February 1992

Psychiatric Comorbidity in DSM-III-R Hypochondriasis

Author Affiliations

From the Departments of Psychiatry (Dr Barsky) and Medicine (Dr Wyshak), Harvard Medical School, Boston, Mass; Psychiatry Service and Primary Care Program, Massachusetts General Hospital, Boston (Dr Barsky); Department of Biostatistics and Center for Population Studies, Harvard School of Public Health (Dr Wyshak); and Department of Psychiatry, Cornell University Medical College, New York, NY (Dr Klerman).

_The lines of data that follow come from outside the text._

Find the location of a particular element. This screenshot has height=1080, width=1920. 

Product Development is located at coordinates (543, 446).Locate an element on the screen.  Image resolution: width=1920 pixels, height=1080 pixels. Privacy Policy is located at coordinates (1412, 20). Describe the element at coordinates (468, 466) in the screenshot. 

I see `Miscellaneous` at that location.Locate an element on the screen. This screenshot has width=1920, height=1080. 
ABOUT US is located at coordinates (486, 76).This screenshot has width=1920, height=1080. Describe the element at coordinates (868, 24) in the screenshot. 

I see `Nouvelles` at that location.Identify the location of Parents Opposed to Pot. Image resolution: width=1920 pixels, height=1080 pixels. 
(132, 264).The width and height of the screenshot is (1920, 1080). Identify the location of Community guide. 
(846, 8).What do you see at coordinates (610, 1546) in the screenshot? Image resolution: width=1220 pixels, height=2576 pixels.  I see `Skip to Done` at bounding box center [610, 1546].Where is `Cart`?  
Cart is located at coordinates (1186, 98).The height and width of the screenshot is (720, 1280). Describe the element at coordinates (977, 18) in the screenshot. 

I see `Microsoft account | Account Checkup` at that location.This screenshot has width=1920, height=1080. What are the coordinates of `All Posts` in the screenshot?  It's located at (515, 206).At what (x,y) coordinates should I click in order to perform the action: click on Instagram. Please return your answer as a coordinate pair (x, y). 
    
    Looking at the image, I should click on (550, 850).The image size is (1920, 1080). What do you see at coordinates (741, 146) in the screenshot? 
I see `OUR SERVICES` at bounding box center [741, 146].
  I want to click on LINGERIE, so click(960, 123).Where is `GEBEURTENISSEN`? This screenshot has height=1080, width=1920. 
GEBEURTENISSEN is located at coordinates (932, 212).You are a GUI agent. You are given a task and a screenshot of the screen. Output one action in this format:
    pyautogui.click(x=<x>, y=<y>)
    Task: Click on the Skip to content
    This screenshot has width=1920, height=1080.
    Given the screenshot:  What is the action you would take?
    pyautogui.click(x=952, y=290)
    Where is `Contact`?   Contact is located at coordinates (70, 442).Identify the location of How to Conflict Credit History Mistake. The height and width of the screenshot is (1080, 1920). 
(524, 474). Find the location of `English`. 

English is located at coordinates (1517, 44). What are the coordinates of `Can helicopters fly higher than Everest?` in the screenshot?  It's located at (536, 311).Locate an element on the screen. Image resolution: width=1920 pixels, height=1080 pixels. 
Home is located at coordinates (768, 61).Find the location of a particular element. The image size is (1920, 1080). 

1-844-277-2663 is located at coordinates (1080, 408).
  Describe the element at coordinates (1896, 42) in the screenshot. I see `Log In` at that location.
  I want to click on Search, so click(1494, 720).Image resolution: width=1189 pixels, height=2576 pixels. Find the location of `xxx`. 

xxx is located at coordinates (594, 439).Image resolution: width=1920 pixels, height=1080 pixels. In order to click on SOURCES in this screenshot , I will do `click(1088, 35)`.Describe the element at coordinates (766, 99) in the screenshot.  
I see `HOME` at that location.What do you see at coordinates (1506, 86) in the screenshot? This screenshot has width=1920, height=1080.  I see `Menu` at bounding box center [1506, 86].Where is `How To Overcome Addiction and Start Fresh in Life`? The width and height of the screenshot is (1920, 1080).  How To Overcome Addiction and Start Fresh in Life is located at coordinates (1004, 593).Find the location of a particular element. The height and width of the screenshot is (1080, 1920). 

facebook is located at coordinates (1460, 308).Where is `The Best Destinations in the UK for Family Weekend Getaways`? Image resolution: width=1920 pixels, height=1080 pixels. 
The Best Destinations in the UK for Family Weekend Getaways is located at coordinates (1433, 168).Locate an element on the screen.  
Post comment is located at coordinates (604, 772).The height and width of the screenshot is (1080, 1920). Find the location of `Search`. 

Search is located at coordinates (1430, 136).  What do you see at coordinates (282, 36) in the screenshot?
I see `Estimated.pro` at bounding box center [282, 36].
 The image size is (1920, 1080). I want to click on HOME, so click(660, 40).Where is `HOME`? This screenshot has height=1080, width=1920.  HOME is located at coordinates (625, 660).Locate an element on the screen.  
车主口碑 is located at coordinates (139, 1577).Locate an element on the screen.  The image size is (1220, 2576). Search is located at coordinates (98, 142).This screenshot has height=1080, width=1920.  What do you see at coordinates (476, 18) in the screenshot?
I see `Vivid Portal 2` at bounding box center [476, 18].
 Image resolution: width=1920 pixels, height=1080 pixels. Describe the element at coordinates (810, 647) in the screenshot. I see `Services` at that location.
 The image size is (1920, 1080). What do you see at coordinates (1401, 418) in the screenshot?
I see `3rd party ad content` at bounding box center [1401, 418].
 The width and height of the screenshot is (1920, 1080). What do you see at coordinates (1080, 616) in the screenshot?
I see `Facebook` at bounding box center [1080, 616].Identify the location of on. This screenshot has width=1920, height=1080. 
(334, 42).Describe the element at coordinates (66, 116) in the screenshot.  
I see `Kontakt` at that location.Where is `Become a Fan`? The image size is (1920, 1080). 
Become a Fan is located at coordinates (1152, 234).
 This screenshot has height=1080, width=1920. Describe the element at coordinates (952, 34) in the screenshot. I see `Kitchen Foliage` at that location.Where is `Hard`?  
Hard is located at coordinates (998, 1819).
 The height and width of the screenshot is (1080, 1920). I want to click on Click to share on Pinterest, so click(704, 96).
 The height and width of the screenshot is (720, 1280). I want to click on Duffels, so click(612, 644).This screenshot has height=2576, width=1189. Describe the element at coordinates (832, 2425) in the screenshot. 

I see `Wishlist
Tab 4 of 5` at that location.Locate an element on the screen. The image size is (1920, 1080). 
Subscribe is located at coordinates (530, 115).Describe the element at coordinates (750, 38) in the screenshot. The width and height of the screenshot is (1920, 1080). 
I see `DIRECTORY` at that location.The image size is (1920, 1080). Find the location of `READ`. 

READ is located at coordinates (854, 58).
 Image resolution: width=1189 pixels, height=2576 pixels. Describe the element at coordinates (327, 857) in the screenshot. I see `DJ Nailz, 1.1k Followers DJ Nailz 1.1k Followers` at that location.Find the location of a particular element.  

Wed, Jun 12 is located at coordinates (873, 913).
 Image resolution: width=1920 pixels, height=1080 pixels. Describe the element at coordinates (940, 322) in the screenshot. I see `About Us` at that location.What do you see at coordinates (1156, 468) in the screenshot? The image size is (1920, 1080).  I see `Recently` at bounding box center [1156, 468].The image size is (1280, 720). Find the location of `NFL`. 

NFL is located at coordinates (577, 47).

Arch Gen Psychiatry. 1992;49(2):101-108. doi:10.1001/archpsyc.1992.01820020021003

• Forty-two DSM-III-R hypochondriacs from a general medical clinic were compared with a random sample of 76 outpatients from the same setting. Patients completed a research battery that included a structured diagnostic interview (Diagnostic Interview Schedule) and self-report questionnaires to measure personality disorder caseness, functional impairment, and hypochondriacal symptoms. Psychiatric morbidity in the hypochondriacal sample significantly exceeded that of the comparison sample. Hypochondriacs had twice as many lifetime Axis I diagnoses, twice as many Diagnostic Interview Schedule symptoms, and three times the level of personality disorder caseness as the comparison group. Of the hypochondriacal sample, 88% had one or more additional Axis I disorders, the overlap being greatest with depressive and anxiety disorders. One fifth of the hypochondriacs had somatization disorder, but the two conditions appeared to be phenomenologically distinct. Hypochondriacal patients with coexisting anxiety and/or depressive disorder (secondary hypochondriasis) did not differ greatly from hypochondriacal patients without these comorbid conditions (primary hypochondriasis). Because the nature of hypochondriasis remains unclear and requires further study, we suggest that its nosologic status not be altered in DSM-IV.